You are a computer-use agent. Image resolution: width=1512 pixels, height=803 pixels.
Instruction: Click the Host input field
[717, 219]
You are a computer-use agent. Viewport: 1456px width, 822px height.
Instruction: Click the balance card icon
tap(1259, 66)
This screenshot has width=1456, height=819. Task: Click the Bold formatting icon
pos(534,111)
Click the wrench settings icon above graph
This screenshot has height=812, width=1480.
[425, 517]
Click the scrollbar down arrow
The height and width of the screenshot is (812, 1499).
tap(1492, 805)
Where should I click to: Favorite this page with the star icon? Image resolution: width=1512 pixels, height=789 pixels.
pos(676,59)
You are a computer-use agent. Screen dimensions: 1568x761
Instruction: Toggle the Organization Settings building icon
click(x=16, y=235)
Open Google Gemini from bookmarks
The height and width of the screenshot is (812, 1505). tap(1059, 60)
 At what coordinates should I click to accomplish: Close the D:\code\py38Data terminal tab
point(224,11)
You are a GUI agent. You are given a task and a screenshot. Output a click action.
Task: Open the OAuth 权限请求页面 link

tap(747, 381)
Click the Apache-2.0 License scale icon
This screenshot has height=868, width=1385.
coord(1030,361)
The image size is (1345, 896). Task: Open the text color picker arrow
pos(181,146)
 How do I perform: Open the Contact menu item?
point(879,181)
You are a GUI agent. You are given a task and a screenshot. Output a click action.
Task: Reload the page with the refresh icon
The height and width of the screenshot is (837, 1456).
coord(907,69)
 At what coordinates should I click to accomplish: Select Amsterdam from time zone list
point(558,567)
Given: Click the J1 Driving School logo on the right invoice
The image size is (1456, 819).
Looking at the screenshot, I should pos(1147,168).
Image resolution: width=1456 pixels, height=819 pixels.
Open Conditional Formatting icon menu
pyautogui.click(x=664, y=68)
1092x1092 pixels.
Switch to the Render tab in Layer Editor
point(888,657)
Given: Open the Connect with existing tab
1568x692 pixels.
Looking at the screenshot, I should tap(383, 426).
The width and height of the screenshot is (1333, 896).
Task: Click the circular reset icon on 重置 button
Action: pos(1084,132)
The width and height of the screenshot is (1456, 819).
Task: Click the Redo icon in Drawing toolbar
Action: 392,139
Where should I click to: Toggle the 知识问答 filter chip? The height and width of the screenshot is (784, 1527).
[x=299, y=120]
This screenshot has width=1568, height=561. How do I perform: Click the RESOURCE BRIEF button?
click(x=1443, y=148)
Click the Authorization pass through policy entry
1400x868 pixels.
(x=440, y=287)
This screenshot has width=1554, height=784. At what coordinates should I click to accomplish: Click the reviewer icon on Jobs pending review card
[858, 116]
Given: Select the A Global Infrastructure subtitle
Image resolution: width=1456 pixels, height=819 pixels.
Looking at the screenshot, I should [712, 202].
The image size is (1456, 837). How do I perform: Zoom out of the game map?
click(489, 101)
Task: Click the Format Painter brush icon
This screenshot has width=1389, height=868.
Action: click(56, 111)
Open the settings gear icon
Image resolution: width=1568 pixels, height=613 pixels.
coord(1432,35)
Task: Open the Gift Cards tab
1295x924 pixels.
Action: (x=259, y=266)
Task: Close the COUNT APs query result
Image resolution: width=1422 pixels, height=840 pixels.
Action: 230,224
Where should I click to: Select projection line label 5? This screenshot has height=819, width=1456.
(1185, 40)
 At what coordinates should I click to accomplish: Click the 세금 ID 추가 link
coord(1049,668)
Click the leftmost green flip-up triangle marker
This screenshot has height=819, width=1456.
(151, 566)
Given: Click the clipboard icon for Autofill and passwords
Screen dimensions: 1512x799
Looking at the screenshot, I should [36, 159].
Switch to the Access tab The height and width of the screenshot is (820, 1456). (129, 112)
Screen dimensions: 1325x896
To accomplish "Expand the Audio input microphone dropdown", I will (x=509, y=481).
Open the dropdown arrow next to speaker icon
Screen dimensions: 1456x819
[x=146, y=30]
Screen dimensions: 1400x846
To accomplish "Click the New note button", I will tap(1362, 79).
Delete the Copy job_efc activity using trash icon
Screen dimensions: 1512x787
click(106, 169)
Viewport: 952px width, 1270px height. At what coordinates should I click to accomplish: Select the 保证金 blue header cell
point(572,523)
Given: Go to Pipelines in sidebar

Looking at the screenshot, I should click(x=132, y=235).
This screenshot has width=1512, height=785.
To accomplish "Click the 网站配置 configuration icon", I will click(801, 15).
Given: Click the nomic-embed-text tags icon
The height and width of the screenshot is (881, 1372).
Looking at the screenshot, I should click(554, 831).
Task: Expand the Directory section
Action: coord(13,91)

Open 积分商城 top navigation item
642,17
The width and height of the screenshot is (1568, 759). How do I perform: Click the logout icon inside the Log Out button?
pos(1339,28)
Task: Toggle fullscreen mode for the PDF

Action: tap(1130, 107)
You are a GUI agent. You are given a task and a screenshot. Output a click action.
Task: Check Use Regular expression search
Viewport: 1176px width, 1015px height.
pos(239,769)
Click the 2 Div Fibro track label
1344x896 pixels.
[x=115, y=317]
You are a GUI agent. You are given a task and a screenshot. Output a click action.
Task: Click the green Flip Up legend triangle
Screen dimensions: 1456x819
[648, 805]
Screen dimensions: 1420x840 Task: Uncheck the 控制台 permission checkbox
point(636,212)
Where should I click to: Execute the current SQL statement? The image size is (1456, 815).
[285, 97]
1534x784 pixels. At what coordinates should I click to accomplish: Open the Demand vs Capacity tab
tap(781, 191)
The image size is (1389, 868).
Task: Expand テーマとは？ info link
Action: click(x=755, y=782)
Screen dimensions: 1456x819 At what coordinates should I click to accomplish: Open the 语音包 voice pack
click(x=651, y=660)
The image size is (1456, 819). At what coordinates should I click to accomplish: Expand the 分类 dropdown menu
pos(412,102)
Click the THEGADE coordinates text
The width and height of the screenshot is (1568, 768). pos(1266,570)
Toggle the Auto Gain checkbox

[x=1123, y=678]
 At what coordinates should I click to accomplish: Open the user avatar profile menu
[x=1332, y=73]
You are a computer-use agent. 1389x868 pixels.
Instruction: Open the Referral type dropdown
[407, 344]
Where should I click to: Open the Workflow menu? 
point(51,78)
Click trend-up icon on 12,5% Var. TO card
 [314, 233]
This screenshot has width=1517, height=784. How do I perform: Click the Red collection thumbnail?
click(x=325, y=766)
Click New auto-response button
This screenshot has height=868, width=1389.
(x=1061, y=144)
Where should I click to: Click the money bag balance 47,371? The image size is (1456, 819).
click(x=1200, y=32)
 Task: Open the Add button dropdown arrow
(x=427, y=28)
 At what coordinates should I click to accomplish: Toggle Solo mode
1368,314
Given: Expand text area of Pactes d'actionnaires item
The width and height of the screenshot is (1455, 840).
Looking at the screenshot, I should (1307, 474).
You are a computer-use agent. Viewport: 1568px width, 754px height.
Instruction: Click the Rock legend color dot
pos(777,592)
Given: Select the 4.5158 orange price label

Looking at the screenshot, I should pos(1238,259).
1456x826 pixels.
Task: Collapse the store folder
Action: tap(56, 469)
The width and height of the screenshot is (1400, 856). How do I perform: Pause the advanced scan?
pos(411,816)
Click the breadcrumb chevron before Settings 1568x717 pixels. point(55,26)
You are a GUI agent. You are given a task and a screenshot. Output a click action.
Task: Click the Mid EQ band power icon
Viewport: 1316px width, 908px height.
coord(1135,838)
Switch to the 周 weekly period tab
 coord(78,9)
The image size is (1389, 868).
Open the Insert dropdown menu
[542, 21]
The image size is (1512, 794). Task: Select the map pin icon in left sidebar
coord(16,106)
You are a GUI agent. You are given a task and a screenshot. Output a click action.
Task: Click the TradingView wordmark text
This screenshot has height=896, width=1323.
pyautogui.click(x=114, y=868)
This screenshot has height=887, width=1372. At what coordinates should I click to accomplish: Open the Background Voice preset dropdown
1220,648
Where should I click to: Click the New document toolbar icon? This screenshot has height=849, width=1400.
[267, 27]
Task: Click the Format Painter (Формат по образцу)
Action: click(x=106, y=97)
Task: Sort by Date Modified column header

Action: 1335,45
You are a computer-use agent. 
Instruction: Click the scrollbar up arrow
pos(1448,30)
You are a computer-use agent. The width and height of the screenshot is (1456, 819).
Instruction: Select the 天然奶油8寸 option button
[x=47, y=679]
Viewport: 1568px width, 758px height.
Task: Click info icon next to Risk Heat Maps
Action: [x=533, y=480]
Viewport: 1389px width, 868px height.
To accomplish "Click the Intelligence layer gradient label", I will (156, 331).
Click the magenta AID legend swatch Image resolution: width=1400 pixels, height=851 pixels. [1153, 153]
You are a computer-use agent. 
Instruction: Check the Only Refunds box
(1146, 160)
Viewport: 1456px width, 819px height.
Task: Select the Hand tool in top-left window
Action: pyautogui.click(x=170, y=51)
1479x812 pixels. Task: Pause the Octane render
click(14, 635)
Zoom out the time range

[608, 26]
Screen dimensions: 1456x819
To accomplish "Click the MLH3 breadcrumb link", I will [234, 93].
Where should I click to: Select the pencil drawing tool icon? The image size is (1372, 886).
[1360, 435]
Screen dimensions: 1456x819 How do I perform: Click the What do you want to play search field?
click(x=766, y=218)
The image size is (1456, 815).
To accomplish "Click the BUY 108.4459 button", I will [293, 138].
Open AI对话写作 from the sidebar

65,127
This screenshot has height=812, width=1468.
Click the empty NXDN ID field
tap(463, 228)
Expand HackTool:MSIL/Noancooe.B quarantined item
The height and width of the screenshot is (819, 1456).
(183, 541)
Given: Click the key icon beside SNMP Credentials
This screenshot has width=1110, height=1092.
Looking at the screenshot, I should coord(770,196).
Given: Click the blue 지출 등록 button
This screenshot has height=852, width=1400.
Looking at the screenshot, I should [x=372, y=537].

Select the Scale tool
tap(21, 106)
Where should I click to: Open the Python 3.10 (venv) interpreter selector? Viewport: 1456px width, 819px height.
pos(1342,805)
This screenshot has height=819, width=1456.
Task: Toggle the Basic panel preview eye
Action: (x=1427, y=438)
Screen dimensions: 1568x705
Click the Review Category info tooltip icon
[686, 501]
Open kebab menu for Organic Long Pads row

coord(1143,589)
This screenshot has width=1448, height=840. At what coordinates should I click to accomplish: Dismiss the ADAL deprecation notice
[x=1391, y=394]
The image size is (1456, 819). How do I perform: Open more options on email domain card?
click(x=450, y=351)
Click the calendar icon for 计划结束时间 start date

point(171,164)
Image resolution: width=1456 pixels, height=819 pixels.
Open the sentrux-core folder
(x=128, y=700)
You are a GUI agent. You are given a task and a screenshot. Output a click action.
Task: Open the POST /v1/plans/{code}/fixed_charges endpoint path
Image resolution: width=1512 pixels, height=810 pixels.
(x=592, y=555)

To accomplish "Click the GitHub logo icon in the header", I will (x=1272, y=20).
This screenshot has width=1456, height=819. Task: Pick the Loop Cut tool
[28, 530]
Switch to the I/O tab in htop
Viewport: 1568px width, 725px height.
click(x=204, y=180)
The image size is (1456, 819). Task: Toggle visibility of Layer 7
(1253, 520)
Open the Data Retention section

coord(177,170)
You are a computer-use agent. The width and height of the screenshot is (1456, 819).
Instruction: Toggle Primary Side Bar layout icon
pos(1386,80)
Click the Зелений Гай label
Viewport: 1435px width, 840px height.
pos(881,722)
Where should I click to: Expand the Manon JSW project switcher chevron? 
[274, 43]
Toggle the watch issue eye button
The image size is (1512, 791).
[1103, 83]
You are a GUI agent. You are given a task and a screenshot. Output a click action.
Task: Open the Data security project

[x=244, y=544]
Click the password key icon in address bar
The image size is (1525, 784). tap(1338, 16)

▬▬▬▬▬▬▬▬▬▬

*What is needed*.
All lines in the records with the string "breadcrumb" should be copied out.

*Solution for this exercise*.
Click the breadcrumb chevron before Settings 1568x717 pixels. point(55,26)
To accomplish "Click the MLH3 breadcrumb link", I will [234, 93].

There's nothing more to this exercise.